• What to produce:
Leaving out all images, write out the records that follow exactly.

• Listed records:
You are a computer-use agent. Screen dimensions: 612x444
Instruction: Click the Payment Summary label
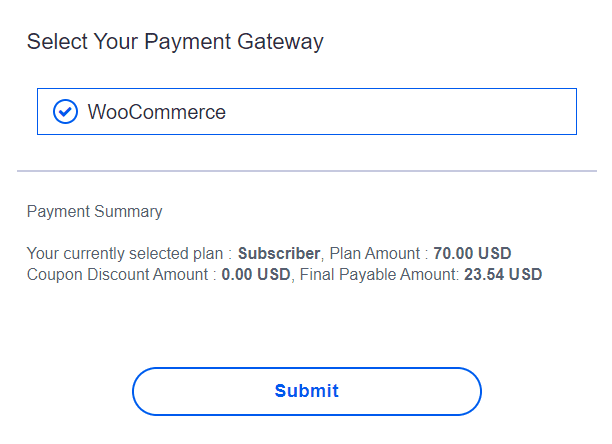(x=94, y=211)
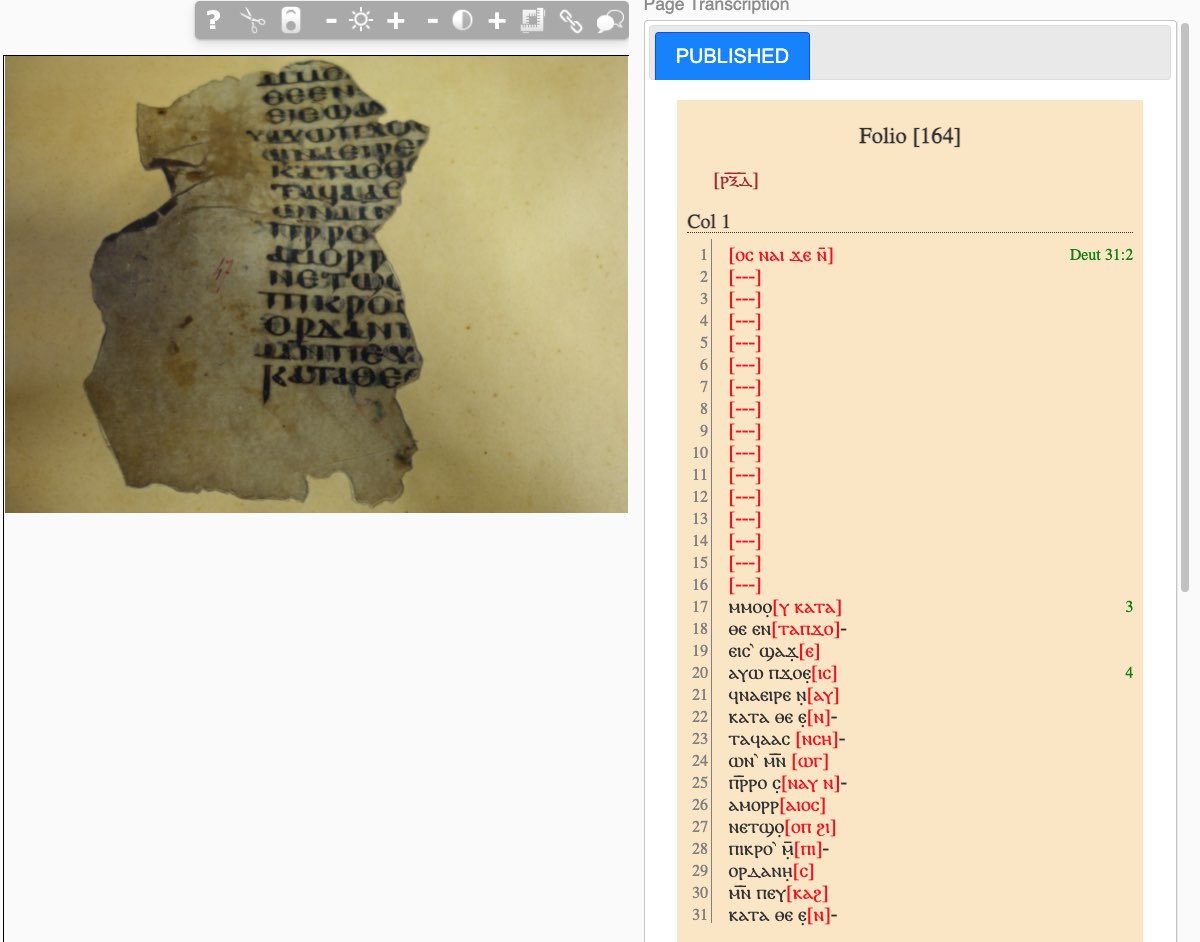Click the transcription panel vertical scrollbar
Screen dimensions: 1200x942
coord(1185,300)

• Task response:
You are a computer-use agent. Screen dimensions: 612x444
Instruction: Click the Payment Summary label
(x=94, y=211)
Click the transcription panel vertical scrollbar
Screen dimensions: 1200x942
coord(1185,300)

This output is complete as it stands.